See here for a live demo.

This said zero-initialization is a tricky beast - as the CPPReference page indicates, it has no dedicated syntax so you have to be careful that the compiler doesn't pick another type of initialization instead. And as the following question shows, getting compilers to zero-initialize your objects including padding can be tricky: Does C++ standard guarantee the initialization of padding bytes to zero for non-static aggregate objects?

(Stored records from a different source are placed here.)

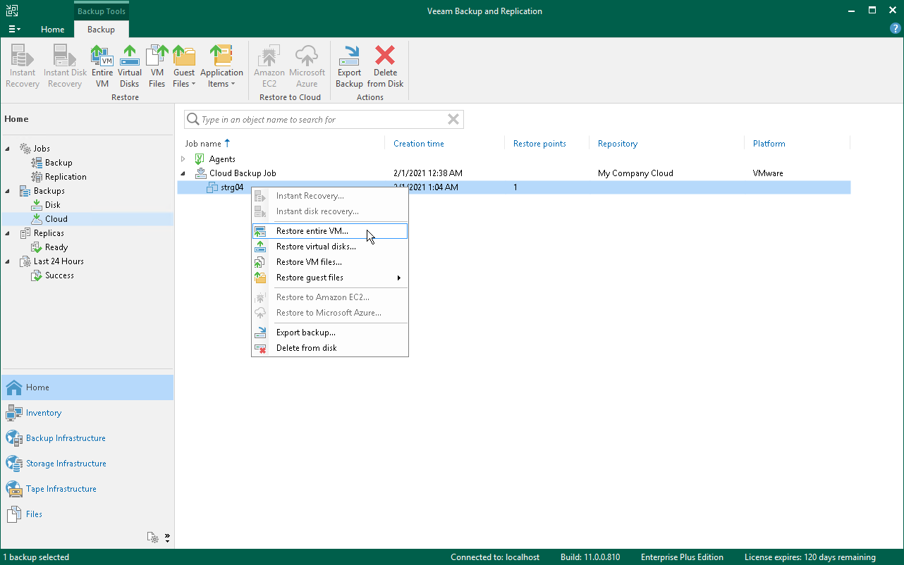Screen dimensions: 904x565
Task: Clear the search box with the X
Action: click(x=453, y=119)
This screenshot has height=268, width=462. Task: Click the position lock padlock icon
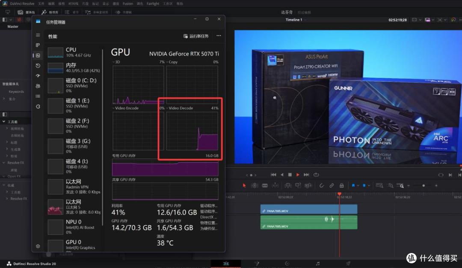341,185
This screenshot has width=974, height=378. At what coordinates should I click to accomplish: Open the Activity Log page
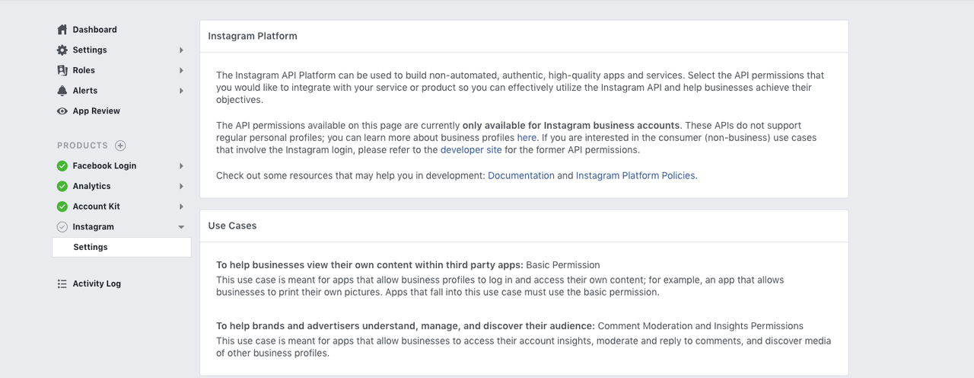click(97, 284)
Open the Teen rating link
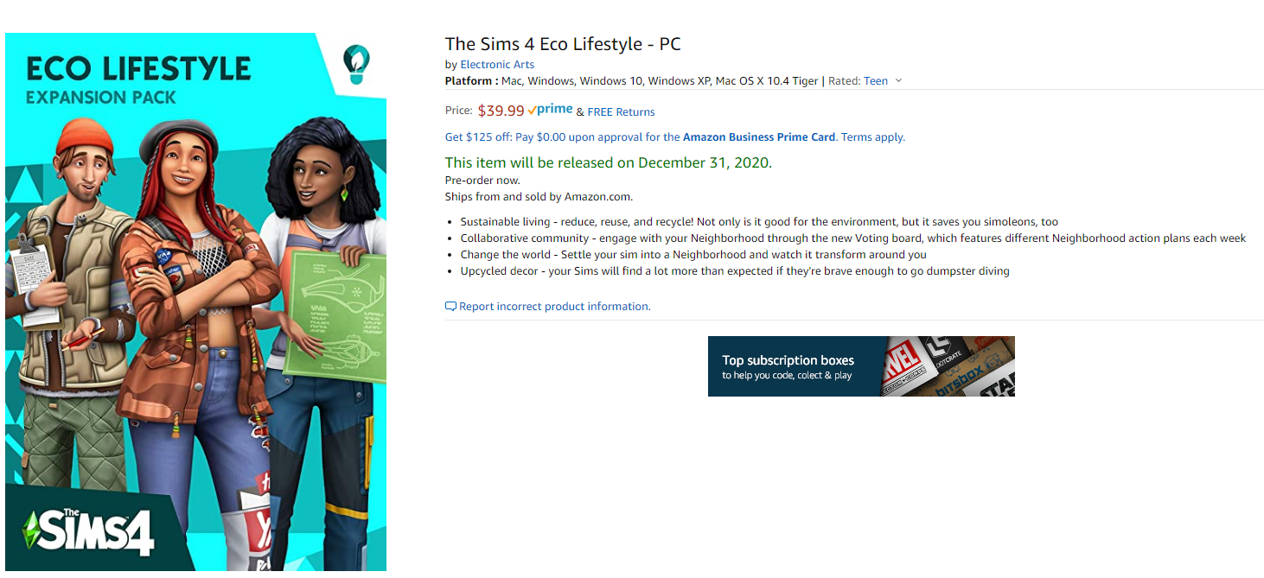Screen dimensions: 1264x578 click(875, 81)
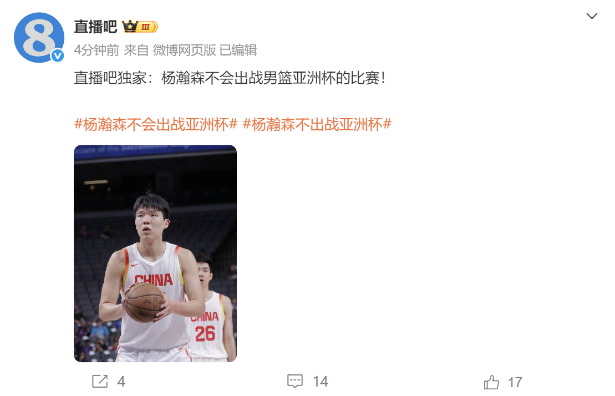Click the repost share icon
This screenshot has width=615, height=396.
click(100, 381)
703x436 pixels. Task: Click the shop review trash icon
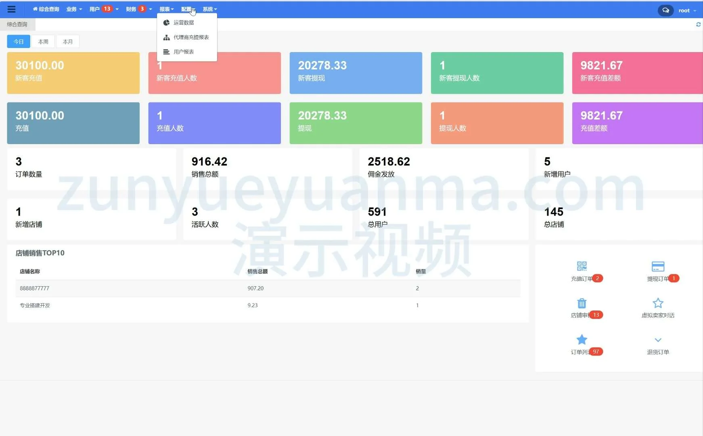pyautogui.click(x=582, y=303)
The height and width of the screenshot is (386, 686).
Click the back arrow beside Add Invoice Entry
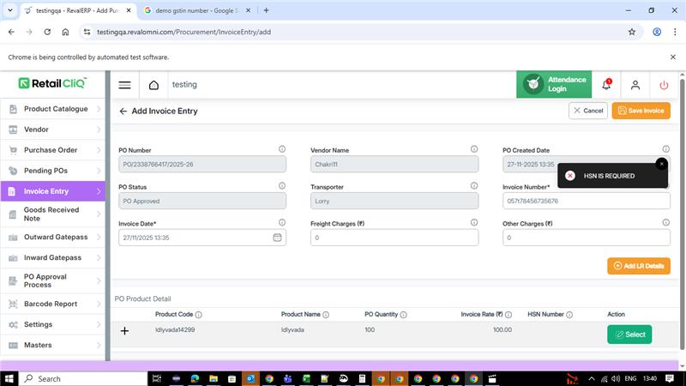pyautogui.click(x=123, y=112)

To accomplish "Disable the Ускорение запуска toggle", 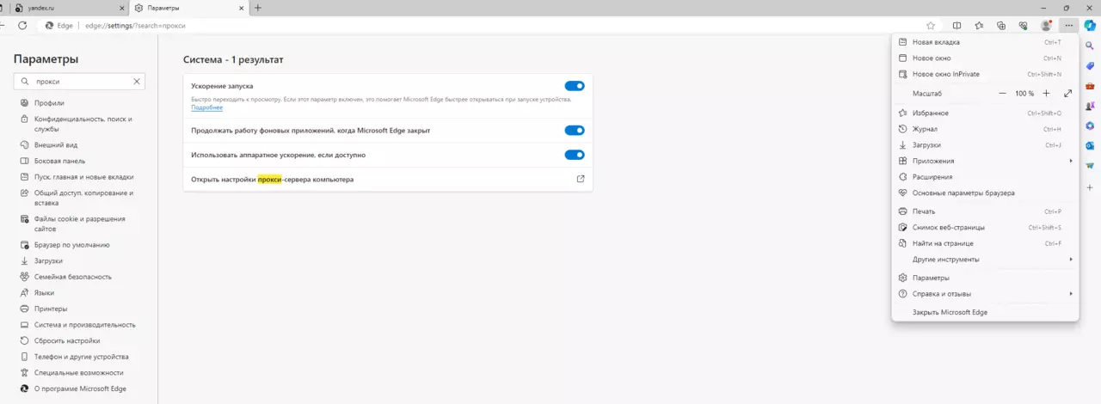I will 574,86.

With all this in mind, if you're writing high-performance code with a targeted set of platforms in mind (something common for instance in the video games industry), and you know the exact memory layout of the whole object you'll be overwriting with zeroes, memset can be a good tool if used carefully. It can enable things like reliable and fast comparison of POD objects with memcmp.

Upvotes: 1

user1920453

Reputation: 19

This is an OLD thread, but here's an interesting twist:

class myclass
{
  virtual void somefunc();
};

myclass onemyclass;

memset(&onemyclass,0,sizeof(myclass));

works PERFECTLY well!

However,

myclass *myptr;

myptr=&onemyclass;

memset(myptr,0,sizeof(myclass));

indeed sets the virtuals (i.e somefunc() above) to NULL.

Given that memset is drastically faster than setting to 0 each and every member in a large class, I've been doing the first memset above for ages and never had a problem.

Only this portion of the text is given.